Dokumentauszug
---

Aktien: auf Stabilisierungskurs
Die Aktienkurse an den wichtigen globalen Börsen haben sich im Wochenverlauf stabilisiert, nachdem sie am Montag im Zuge zunehmender Sorgen vor einer weiteren Eskalation des Nahostkonflikts, schwacher US-Arbeitsmarktdaten und verhalten ausgefallener Unternehmenszahlen aus dem US-Technologiesektor nochmals deutlich gesunken waren.
Zur Stabilisierung trugen auch gute Konjunkturnachrichten bei. So lag die Zahl der Erstanträge auf Arbeitslosenunterstützung in den USA jüngst bei 233.000 und damit unter den Erwartungen von Analysten, die im Mittel mit 240.000 gerechnet hatten. Hoffnungsvoll stimmten auch die Daten zur Produktion und den Aufträgen der deutschen Industrie, die im Juni kräftiger gestiegen sind als erwartet.
Vor diesem Hintergrund schloss der Deutschen Aktienleitindex DAX die Handelswoche am Freitag, dem 09. August, mit 17.722 Punkten ab, 0,35 % über seinem Vorwochenendstand. Das US-Aktienbarometer S&P 500 stagnierte hingegen auf Wochensicht nahezu bei 5.344 Punkten.
Anleihen: Wieder zunehmende Renditen
Auch die Renditen US-amerikanischer und deutscher Staatsanleihen erholten sich im Wochenverlauf von den Einbrüchen am Montag. Die Rendite zehnjährige US-Staatanleihen nahm binnen Wochenfrist um 14 Basispunkte auf 3,94 %. Die vergleichbaren Bundeswertpapiere rentierten Ende der Woche bei 2,22 %, 6 Basispunkte über ihrem Vorwochenultimo.

---

Quellenauszug

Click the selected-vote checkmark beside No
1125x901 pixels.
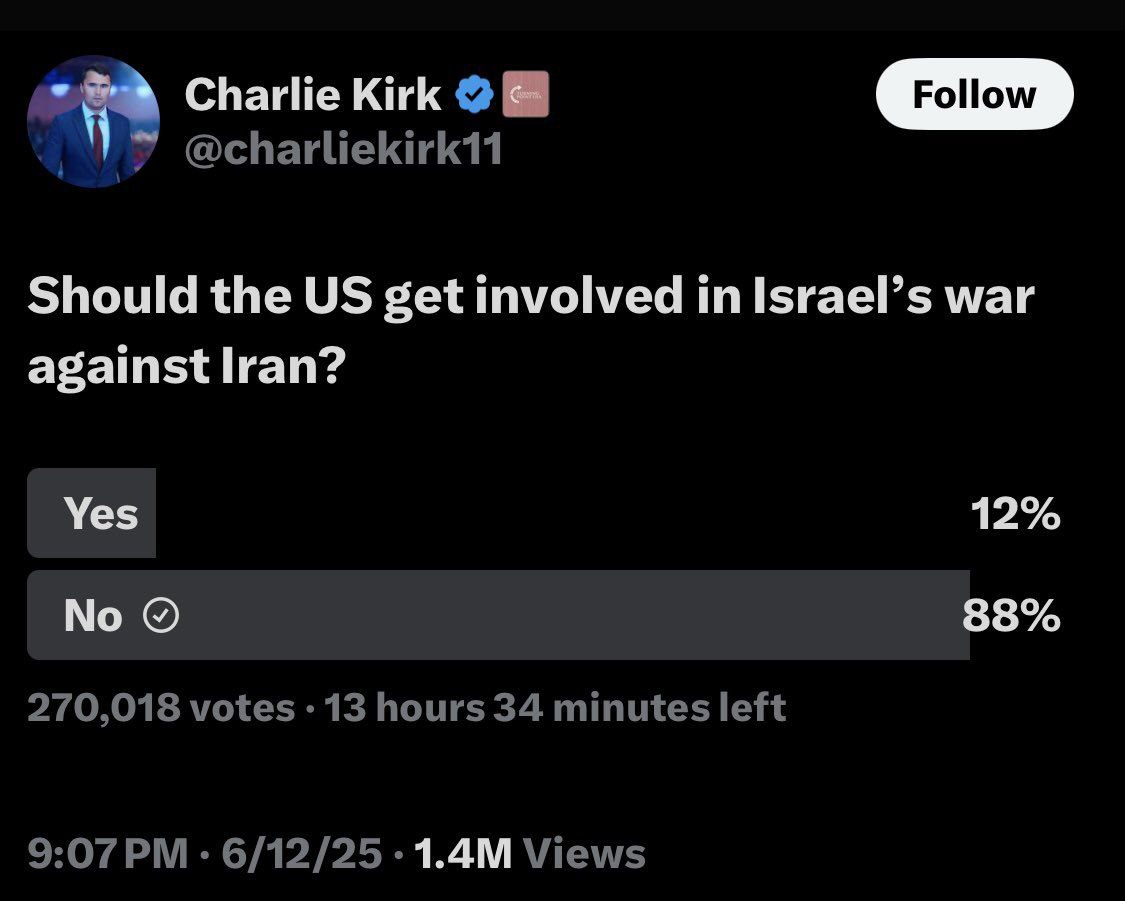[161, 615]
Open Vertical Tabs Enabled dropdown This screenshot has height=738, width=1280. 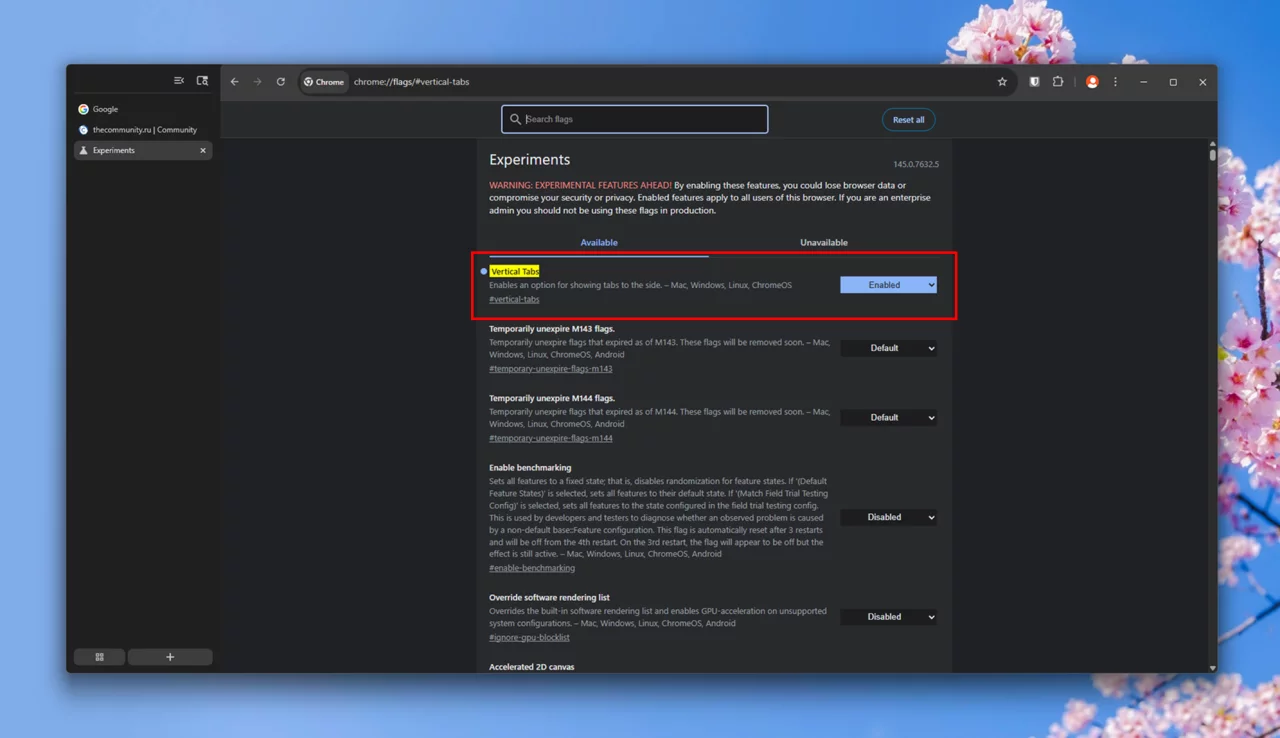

---

Aufgaben
1. Welche Gründe nennt der Marktbericht dafür, dass die Aktienkurse am Montag deutlich gesunken waren? Führen Sie alle auf.
2. Zitieren Sie aus dem Marktbericht den Abschnitt, der mit den Worten „Zur Stabilisierung trugen“ beginnt und nach „bei 5.344 Punkten.“ endet.

Lösungen
1.
- Zunehmende Sorgen vor einer weiteren Eskalation des Nahostkonflikts
- Schwache US-Arbeitsmarktdaten
- Verhalten ausgefallene Unternehmenszahlen aus dem US-Technologiesektor

2.
Zur Stabilisierung trugen auch gute Konjunkturnachrichten bei. So lag die Zahl der Erstanträge auf Arbeitslosenunterstützung in den USA jüngst bei 233.000 und damit unter den Erwartungen von Analysten, die im Mittel mit 240.000 gerechnet hatten. Hoffnungsvoll stimmten auch die Daten zur Produktion und den Aufträgen der deutschen Industrie, die im Juni kräftiger gestiegen sind als erwartet.
Vor diesem Hintergrund schloss der Deutschen Aktienleitindex DAX die Handelswoche am Freitag, dem 09. August, mit 17.722 Punkten ab, 0,35 % über seinem Vorwochenendstand. Das US-Aktienbarometer S&P 500 stagnierte hingegen auf Wochensicht nahezu bei 5.344 Punkten.